Fast forward to now, running jelly belly 3.4 and the colors don't show up for me. Anyone know of a way to force the colors to show? I went through the settings and noting seems to work for me. Maybe if I pull the VB calendar app and push it to system/app.

Any help would be great


----------



## Turdbogls (Jun 7, 2011)

anyone? not a huge deal but it would be nice to get them to show up like they should.


----------



## superchunkwii (Aug 5, 2011)

I've used stock, vicious JB, and just now CM10. All show colors as defined from PC. What GAPPS did you flash with your rom? Maybe a newer version? Not sure really.

I currently have gapps15 installed.


----------



## mcp770 (Jun 11, 2011)

Log into Google calendar via the browser or on a pc. You set them on there.


----------



## Turdbogls (Jun 7, 2011)

superchunkwii said:


> Log into Google calendar via the browser or on a pc. You set them on there.


thats not what i am asking....i have already done that. Jelly Bean's calendar app is supposed to support colors synced from the web calandar. mine did this on the leaked JB builds but not since AOSP based ROMs.


----------



## Jubakuba (Sep 8, 2011)

Turdbogls said:


> i am on Jelly Belly 3.6 now using the 7/14 GAPPS...what calendar version do you have? if you have something other than 4.1-392829 can you pull it from system/app and post it here please?
> 
> thats not what i am asking....i have already done that. Jelly Bean's calendar app is supposed to support colors synced from the web calandar. mine did this on the leaked JB builds but not since AOSP based ROMs.


You're not restoring system data are you?
Works fine on my end.

Edit:
*shssh* don't tell Roman&Co. I'm cheating on the Unicorn. It's only a harmless little date. We've been out a few times. I keep it minimal.
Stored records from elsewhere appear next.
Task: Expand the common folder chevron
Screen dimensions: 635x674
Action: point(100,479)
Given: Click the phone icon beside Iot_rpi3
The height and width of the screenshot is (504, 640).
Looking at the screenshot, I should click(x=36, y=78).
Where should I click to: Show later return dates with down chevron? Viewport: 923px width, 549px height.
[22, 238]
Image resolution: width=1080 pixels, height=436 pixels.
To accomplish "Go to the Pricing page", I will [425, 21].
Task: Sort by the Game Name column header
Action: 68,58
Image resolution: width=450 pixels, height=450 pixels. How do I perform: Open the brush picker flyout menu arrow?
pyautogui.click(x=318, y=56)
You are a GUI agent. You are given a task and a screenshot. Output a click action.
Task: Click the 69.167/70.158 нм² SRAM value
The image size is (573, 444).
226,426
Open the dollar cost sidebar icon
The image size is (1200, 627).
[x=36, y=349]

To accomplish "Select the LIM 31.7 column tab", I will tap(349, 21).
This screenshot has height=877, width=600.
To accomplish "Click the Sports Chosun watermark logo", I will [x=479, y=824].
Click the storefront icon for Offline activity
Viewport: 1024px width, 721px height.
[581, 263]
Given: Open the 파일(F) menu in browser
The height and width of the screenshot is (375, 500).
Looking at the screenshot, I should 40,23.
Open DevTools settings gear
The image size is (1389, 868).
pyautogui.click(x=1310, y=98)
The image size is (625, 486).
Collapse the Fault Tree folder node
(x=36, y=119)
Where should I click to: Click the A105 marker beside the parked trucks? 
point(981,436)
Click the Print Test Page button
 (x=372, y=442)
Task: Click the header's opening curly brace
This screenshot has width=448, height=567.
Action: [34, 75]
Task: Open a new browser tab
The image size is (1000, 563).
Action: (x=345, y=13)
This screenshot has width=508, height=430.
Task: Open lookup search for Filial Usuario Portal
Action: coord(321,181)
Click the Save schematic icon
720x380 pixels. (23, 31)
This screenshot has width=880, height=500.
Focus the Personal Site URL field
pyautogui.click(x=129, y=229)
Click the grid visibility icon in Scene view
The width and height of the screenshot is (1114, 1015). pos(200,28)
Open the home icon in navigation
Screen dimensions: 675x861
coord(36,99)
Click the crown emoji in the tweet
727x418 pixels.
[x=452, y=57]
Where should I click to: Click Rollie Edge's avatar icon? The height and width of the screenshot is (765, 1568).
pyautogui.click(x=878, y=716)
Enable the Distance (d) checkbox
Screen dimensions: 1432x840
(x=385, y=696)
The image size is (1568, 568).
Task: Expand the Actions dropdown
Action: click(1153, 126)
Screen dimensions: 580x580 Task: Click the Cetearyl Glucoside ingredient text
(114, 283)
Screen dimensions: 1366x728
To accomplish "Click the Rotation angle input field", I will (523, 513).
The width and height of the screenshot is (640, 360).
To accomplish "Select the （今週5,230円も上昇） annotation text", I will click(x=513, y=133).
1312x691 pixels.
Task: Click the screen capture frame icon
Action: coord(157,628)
Nothing to physical.


----------



## Turdbogls (Jun 7, 2011)

Jubakuba said:


> You're not restoring system data are you?
> Works fine on my end.


nope....you are running JellyBelly with the 7/14 gapps?

just tried wiping data for Calendar.apk, unsyncing and re-syncing the info...everything comes back but it is all the same color.


----------



## Turdbogls (Jun 7, 2011)

hrmmmm.....so i just did a clean install (wipe data,cache,system) of CM10 with the latest 7/16 GAPPS and it still isn't working....i am on a new build of the calendar than i was before, but still no dice







this may be a lost cause


----------



## Jubakuba (Sep 8, 2011)

Turdbogls said:


> nope....you are running JellyBelly with the 7/14 gapps?
> 
> just tried wiping data for Calendar.apk, unsyncing and re-syncing the info...everything comes back but it is all the same color.











JellyBelly indeed.


----------



## Turdbogls (Jun 7, 2011)

so your calendar entries on the web site are blue?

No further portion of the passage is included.